### PROBLEM TO WORK ON
Up to and including the line that contains "Accept cookies in", reproduce every line exactly, beginning with the first line below.

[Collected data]
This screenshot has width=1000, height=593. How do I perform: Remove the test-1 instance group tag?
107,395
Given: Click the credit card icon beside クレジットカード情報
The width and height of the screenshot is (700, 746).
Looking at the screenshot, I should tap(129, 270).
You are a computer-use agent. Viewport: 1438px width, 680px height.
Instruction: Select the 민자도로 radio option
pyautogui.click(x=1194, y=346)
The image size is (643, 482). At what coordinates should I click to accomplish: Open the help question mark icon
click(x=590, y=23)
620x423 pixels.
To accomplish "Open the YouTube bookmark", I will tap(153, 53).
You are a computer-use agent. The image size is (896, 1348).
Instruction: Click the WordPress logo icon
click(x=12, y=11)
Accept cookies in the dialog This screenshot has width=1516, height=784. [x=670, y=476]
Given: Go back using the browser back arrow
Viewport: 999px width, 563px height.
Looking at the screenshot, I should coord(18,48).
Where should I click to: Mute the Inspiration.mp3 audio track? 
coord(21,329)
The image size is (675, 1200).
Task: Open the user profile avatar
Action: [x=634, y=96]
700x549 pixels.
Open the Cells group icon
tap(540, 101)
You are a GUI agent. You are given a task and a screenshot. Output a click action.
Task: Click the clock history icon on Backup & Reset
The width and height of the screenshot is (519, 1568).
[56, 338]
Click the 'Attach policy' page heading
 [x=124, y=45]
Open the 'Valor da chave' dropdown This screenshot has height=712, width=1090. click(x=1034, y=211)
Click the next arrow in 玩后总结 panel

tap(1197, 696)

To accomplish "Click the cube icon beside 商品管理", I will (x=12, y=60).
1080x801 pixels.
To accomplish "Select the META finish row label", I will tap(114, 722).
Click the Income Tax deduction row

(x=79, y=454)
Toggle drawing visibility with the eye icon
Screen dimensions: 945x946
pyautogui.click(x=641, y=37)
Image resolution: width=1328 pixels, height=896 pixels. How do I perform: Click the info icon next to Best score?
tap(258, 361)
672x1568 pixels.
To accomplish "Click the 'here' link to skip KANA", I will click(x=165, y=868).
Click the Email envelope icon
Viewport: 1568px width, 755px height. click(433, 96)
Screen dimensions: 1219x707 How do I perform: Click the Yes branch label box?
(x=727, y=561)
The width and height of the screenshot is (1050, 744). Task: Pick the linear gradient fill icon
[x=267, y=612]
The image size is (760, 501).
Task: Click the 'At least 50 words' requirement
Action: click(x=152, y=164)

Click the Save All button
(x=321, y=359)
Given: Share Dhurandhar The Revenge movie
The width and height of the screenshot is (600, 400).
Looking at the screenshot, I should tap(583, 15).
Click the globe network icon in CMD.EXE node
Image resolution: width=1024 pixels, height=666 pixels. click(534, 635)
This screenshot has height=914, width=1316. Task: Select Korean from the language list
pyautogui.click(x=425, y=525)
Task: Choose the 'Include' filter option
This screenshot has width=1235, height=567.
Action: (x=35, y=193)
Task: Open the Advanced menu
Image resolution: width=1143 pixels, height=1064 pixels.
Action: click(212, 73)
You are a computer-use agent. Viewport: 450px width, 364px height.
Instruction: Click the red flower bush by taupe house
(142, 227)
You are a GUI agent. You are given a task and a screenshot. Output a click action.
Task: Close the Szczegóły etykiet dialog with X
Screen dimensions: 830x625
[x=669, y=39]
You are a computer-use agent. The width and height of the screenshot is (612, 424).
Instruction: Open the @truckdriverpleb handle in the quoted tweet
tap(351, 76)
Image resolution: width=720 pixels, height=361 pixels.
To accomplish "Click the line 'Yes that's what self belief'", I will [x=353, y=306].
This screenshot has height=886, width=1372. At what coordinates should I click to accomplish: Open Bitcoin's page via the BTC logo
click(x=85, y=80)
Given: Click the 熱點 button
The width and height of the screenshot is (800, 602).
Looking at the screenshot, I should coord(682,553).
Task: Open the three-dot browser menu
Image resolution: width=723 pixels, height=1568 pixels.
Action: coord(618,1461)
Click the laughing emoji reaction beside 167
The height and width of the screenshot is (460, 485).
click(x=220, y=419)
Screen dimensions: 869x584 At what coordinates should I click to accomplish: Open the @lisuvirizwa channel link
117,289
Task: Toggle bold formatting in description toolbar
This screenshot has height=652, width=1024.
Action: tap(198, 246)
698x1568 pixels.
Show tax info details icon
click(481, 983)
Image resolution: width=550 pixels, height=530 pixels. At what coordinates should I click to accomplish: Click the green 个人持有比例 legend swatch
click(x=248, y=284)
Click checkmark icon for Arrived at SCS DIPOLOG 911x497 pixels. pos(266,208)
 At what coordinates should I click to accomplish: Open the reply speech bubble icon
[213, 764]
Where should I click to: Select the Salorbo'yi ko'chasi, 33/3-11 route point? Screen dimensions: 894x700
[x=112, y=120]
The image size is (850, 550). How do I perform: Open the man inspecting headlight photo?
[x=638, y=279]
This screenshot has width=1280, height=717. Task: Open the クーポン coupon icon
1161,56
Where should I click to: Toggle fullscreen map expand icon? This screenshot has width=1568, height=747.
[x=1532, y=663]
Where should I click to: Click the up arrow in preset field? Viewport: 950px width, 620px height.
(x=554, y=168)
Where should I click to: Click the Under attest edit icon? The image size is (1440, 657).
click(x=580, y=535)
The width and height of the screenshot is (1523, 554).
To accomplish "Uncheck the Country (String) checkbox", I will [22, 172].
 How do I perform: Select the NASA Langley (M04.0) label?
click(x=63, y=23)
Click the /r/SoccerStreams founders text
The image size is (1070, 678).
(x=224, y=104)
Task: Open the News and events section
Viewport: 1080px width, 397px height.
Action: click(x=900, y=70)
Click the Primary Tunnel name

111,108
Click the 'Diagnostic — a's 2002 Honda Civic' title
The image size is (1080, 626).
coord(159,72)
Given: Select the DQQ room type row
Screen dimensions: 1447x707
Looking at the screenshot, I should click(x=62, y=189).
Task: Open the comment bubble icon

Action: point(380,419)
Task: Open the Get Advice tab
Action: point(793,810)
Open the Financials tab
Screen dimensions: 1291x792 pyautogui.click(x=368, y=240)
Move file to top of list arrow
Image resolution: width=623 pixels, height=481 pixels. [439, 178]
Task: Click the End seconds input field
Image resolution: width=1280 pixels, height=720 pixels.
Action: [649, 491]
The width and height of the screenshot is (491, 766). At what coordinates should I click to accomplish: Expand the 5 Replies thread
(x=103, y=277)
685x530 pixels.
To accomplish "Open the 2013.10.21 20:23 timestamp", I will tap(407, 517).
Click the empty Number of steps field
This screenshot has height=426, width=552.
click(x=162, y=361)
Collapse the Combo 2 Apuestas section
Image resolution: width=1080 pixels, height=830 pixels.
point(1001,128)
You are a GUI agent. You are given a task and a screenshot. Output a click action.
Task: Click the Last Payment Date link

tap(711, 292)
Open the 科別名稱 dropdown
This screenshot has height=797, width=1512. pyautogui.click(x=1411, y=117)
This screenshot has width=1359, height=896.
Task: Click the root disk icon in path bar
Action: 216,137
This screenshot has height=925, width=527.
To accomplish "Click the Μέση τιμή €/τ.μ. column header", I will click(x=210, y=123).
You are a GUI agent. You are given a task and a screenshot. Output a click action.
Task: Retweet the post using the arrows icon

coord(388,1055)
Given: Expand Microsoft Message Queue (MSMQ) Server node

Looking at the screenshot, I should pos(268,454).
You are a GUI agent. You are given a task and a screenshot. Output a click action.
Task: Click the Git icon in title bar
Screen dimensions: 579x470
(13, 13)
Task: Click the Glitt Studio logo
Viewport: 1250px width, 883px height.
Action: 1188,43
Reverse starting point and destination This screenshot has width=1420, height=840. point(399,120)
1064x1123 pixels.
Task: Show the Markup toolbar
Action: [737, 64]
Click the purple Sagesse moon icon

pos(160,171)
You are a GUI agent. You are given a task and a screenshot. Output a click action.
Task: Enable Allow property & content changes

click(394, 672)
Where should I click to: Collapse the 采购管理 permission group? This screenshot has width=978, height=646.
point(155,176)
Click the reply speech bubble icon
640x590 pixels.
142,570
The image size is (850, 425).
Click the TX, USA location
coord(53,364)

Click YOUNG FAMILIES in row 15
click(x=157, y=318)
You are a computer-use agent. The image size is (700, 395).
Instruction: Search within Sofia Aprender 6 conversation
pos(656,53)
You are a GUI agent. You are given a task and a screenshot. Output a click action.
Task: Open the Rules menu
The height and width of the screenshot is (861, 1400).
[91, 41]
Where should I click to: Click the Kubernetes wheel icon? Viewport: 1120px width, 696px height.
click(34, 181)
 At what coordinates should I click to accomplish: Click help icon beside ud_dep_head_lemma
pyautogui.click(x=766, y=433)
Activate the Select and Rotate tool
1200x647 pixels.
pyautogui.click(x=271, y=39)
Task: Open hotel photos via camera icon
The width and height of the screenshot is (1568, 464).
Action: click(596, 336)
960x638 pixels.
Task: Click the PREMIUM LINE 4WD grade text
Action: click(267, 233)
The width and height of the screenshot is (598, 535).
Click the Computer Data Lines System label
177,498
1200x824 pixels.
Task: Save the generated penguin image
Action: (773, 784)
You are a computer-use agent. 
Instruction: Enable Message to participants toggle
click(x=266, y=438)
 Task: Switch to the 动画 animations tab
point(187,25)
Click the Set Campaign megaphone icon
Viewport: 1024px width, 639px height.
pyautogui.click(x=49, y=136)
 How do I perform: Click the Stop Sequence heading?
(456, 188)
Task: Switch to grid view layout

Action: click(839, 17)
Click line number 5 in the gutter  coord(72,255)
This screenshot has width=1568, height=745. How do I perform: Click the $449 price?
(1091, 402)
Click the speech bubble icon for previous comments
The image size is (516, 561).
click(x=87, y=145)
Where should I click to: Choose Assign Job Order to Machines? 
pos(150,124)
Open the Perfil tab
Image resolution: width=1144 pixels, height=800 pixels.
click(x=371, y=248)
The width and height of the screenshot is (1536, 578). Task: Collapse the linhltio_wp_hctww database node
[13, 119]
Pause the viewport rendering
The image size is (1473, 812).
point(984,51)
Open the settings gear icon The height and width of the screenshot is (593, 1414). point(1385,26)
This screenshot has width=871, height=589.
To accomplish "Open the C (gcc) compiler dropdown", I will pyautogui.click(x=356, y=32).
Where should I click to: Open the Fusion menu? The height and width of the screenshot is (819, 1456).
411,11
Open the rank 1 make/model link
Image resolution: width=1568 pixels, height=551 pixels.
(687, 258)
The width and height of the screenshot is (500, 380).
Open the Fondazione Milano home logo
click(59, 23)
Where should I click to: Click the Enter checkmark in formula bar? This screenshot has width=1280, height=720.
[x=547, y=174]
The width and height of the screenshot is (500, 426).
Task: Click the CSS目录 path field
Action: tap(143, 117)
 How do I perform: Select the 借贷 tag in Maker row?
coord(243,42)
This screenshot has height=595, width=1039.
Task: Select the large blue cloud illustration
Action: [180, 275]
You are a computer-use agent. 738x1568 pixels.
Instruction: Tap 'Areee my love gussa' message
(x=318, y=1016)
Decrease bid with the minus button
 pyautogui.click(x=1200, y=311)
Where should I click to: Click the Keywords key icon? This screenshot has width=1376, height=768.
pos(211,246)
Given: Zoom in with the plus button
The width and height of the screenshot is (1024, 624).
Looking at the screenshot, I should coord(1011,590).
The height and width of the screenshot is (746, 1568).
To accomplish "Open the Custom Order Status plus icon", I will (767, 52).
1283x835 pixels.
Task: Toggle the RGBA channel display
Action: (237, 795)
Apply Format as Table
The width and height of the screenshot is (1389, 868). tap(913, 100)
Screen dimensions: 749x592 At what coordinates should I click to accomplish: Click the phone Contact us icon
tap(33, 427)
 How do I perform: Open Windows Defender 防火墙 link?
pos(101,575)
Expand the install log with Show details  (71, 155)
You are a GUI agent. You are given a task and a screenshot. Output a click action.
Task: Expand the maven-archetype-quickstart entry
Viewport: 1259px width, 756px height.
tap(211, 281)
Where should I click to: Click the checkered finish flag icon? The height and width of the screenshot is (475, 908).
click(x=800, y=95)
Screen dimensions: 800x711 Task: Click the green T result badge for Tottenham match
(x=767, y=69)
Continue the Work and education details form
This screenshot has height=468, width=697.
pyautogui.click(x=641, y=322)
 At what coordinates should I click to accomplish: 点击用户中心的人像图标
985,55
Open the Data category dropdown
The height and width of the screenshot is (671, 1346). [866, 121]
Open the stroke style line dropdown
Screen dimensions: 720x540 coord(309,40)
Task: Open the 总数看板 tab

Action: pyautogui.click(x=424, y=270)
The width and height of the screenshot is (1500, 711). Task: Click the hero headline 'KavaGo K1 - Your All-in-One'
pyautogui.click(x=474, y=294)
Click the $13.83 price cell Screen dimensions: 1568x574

### EXERCISE ANSWER
This screenshot has width=1000, height=593. How do I perform: Remove the test-1 instance group tag?
107,395
Given: Click the credit card icon beside クレジットカード情報
The width and height of the screenshot is (700, 746).
Looking at the screenshot, I should tap(129, 270).
You are a computer-use agent. Viewport: 1438px width, 680px height.
Instruction: Select the 민자도로 radio option
pyautogui.click(x=1194, y=346)
The image size is (643, 482). At what coordinates should I click to accomplish: Open the help question mark icon
click(x=590, y=23)
620x423 pixels.
To accomplish "Open the YouTube bookmark", I will tap(153, 53).
You are a computer-use agent. The image size is (896, 1348).
Instruction: Click the WordPress logo icon
click(x=12, y=11)
Accept cookies in the dialog This screenshot has width=1516, height=784. [x=670, y=476]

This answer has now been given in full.